Bring, Brang, Brung

I haven’t put up any strips for bring it in a while. Just one in all of February, and nothing this month so far.  Early on I was on nearly a daily schedule.  Right now, nothing.  It’s weird, when I was doing it before, ideas would pop into my head all the time, say, when I was showering.  Oh man, that’s it!  I haven’t showered in a couple months! Dang!

No, seriously, I can’t think of a damn thing to do a comic about anymore.  I guess I’m getting a little tired of the two main characters being a kind of Dilbert/Dogbert, Jon/Garfield clueless-straight-man and smartass duo.  I might be able to come up with some more comedy along those lines, but I don’t like it very much.

Ah well.  Thanks to people who’ve encouraged me on it.  I do appreciate it.  I just don’t know if it’s going to go anywhere from here.

Blink/Think

Wandering about the bookstore, I came across Th!nk, by Michael LeGault. It is a reaction against the popular Blink, by Malcolm Gladwell. And just reading the description of Th!nk made me loathe it with every fiber of my being.

Here’s the loathsomeness:

Outraged by the downward spiral of American intellect and culture, Michael R. LeGault offers the flip side of Malcolm Gladwell’s bestselling phenomenon, Blink, which theorized that our best decision-making is done on impulse, without factual knowledge or critical analysis.
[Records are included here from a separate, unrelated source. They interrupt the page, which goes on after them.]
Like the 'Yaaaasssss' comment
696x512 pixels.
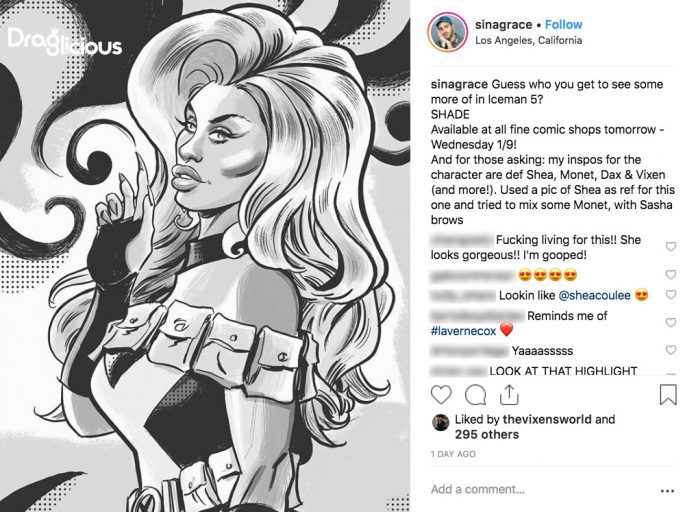[x=671, y=350]
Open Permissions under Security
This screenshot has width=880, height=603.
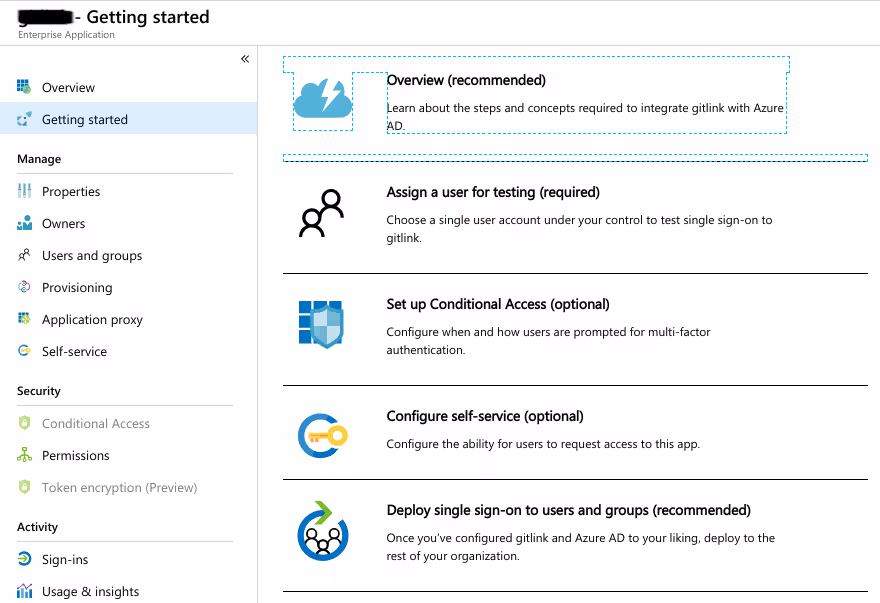click(76, 456)
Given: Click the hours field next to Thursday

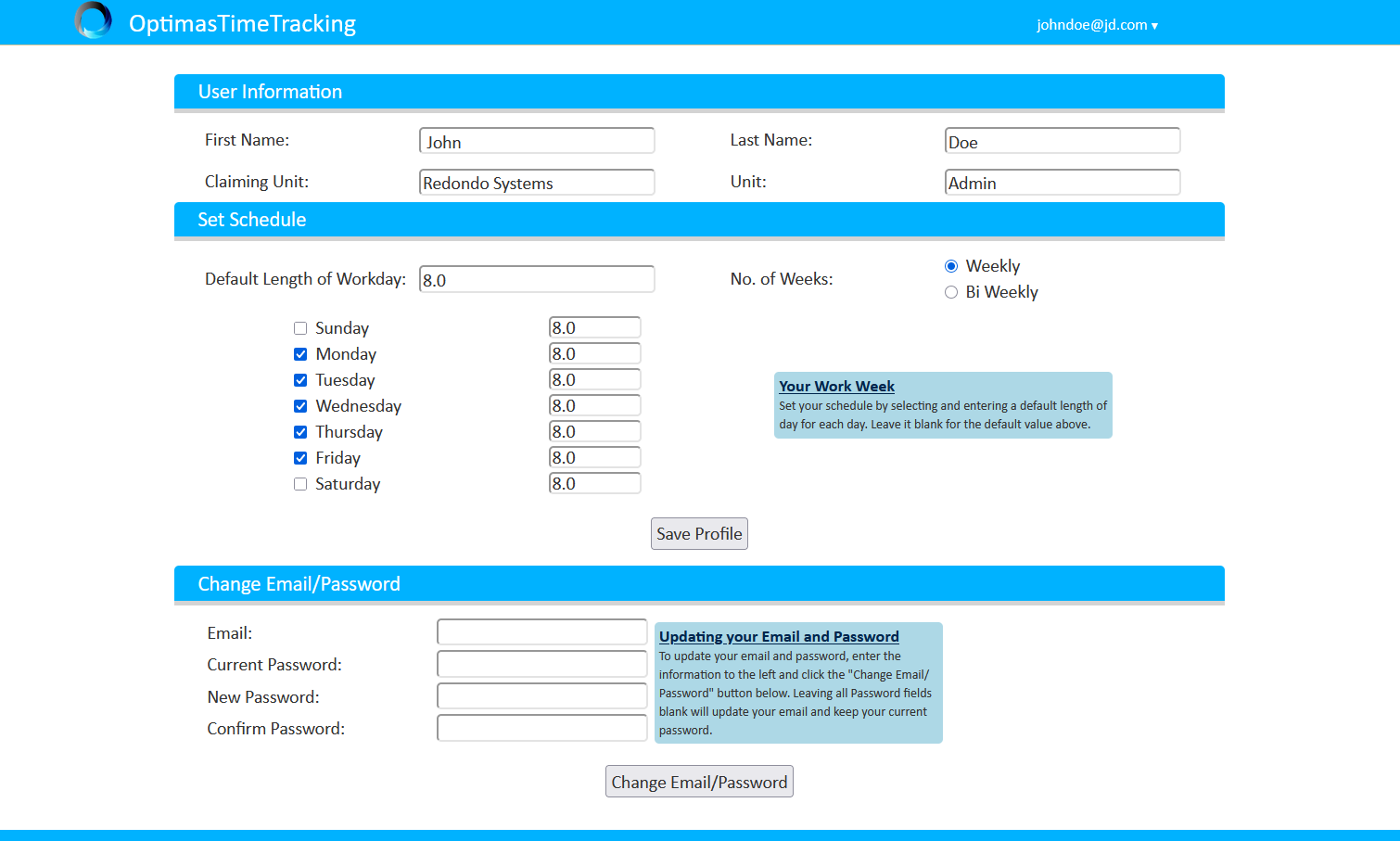Looking at the screenshot, I should point(594,430).
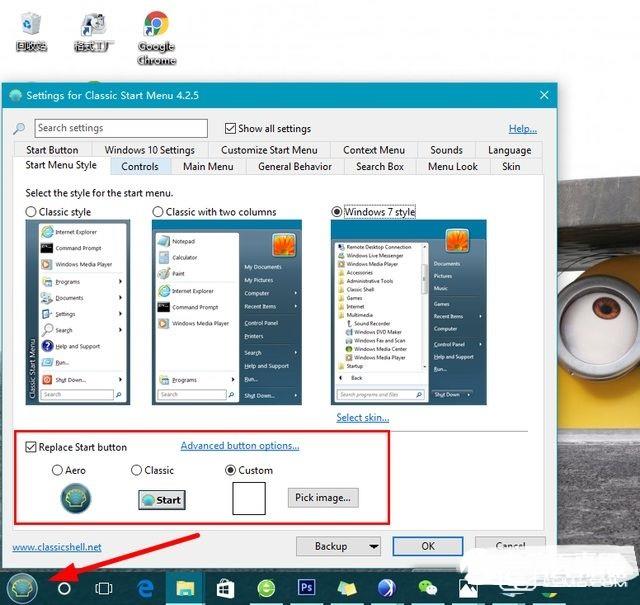Open the Backup dropdown button
The height and width of the screenshot is (605, 640).
coord(338,546)
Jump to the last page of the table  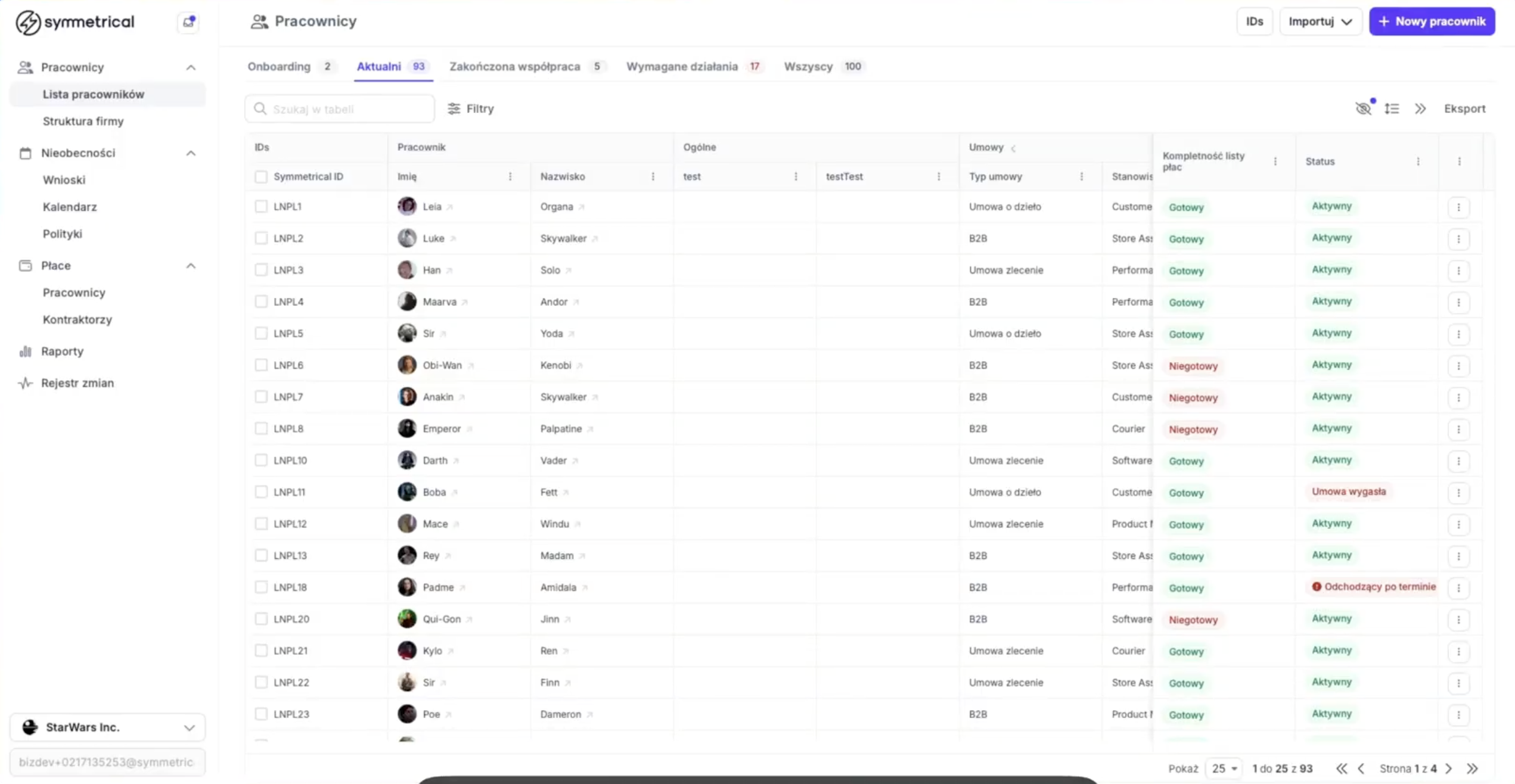click(1472, 769)
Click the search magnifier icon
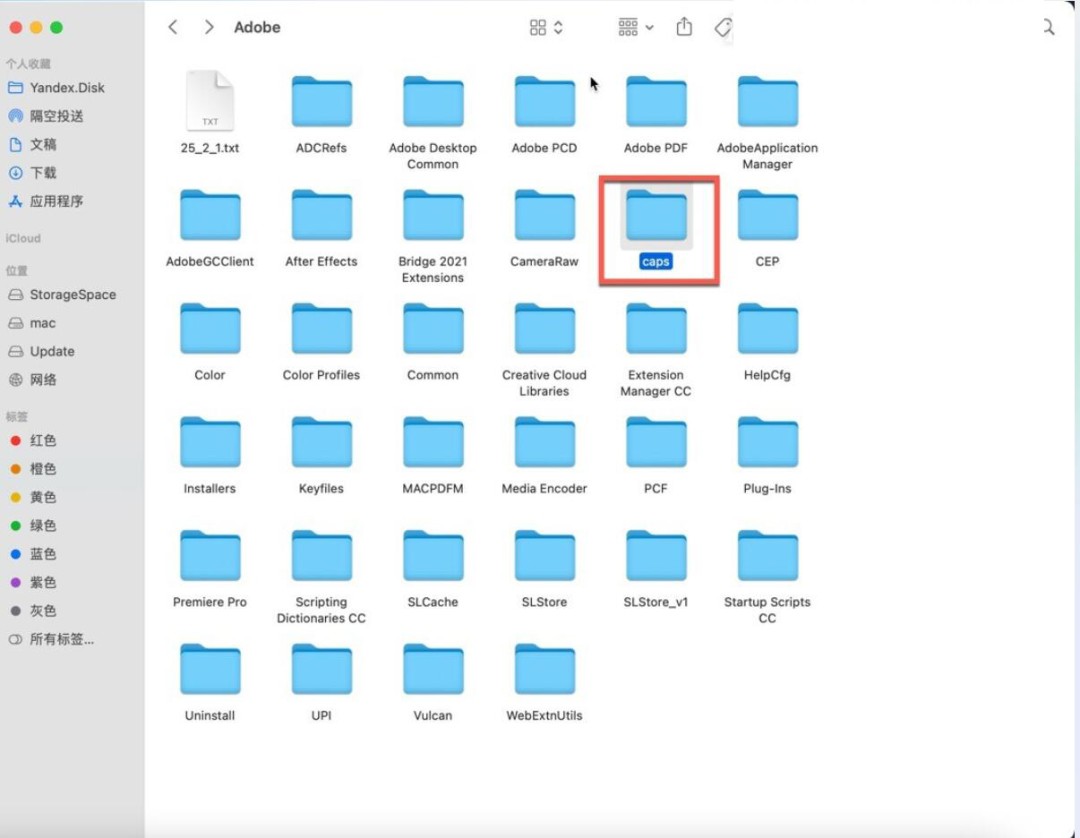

If bestselling books are advising us to not think, LeGault argues, it comes as no surprise that sharp, incisive reasoning has become a lost art in the daily life of Americans. Somewhere along the line, the Age of Reason morphed into the Age of Emotion; this systemic erosion is costing time, money, jobs, and lives in the twenty-first century, leading to less fulfillment and growing dysfunction. LeGault provides a bold, controversial, and objective analysis of the causes and solutions for:

• the erosion of growth and market share at many established American companies, big and small, which appear to have less chance of achieving the dynamic expansion of the past

• permissive parenting and low standards that have caused an academic crisis among our children — body weights rise while grades plummet

• America’s growing political polarization, which is a result of our reluctance to think outside our comfort zone

• faulty planning and failure to act on information at all levels that has led to preventable disasters, such as the Hurricane Katrina meltdown

• a culture of image and instant gratification, fed by reality shows and computer games, that has rendered curiosity of the mind and spirit all but obsolete

• stress, aversion to taking risks, and therapy that are replacing the traditional American “can do” mind-set.

It’s classic Cranky Old Man, talking about how the world is all going to the dogs and we need to return to the old days, when men were real men, women were real women, you whipped your child twice before breakfast every day just to keep the fear of God in him, and the Coloreds knew their place!  Well, that last part usually doesn’t get said out loud.  But you get the idea.  It’s Conservatism in its worst caricature.
So, we usually hate things that we deny in ourselves.  Am I in denial of my inner Cranky Old Man, that I react with such knee-jerk emotion to the Cranky Old Men I see?

What if there are no black holes, but there are dark energy stars?

Check it out.  Via Reddit.com.  It’s fascinating for me to read that black holes completely contradict the laws of quantum physics, and have been known to contradict them for many years, with people just assuming eventually the contradictions will be explained away.

That’s not the way we layfolk think of science as working.

And check this out:

The most intriguing fallout from this idea has to do with the strength of the vacuum energy inside the dark energy star. This energy is related to the star’s size, and for a star as big as our universe the calculated vacuum energy inside its shell matches the value of dark energy seen in the universe today. “It’s like we are living inside a giant dark energy star,” Chapline says. There is, of course, no explanation yet for how a universe-sized star could come into being.

Like, whoa.

A Trio of Programming Language Rants from Stevey.

All found on Reddit.

From September 2004: Tour de Babel, an overview of loved and hated programming languages.

A couple months ago: A Little Anti-Anti-Hype, written in response to an article by Bruce Eckel, well known ruby-hater, saying “good riddance” to any fool who’d leave Java for Ruby. Anti-Anti-Hype came across as a python-hating, ruby-loving post, which isn’t really what the deal is for Stevey at all.

In Bambi Meets Godzilla, he talks about what he’s all about, the death of beautiful languages, why he loves (and despairs for) Python, and why he loves Ruby as well and has more hope for it.

Fights

For the past few weeks, the storyline in one of my favorite webcomics, Achewood, has been about the “Great Outdoor Fight — Three Days, Three Acres, Three Thousand Men.”  The sequence starts here, where Ray learns his father’s secret, and is ongoing at the time of this post.

It’s amazingly cool, especially if you know the characters, and can appreciate the suspense of whether Ray is actually capable of walking in the footsteps of his dad, who was “like, the Thomas Edison of handing a guy his ass.”

Meanwhile, in the real world, you have these posers.  None of ’em would last ten minutes against Son of Rodney!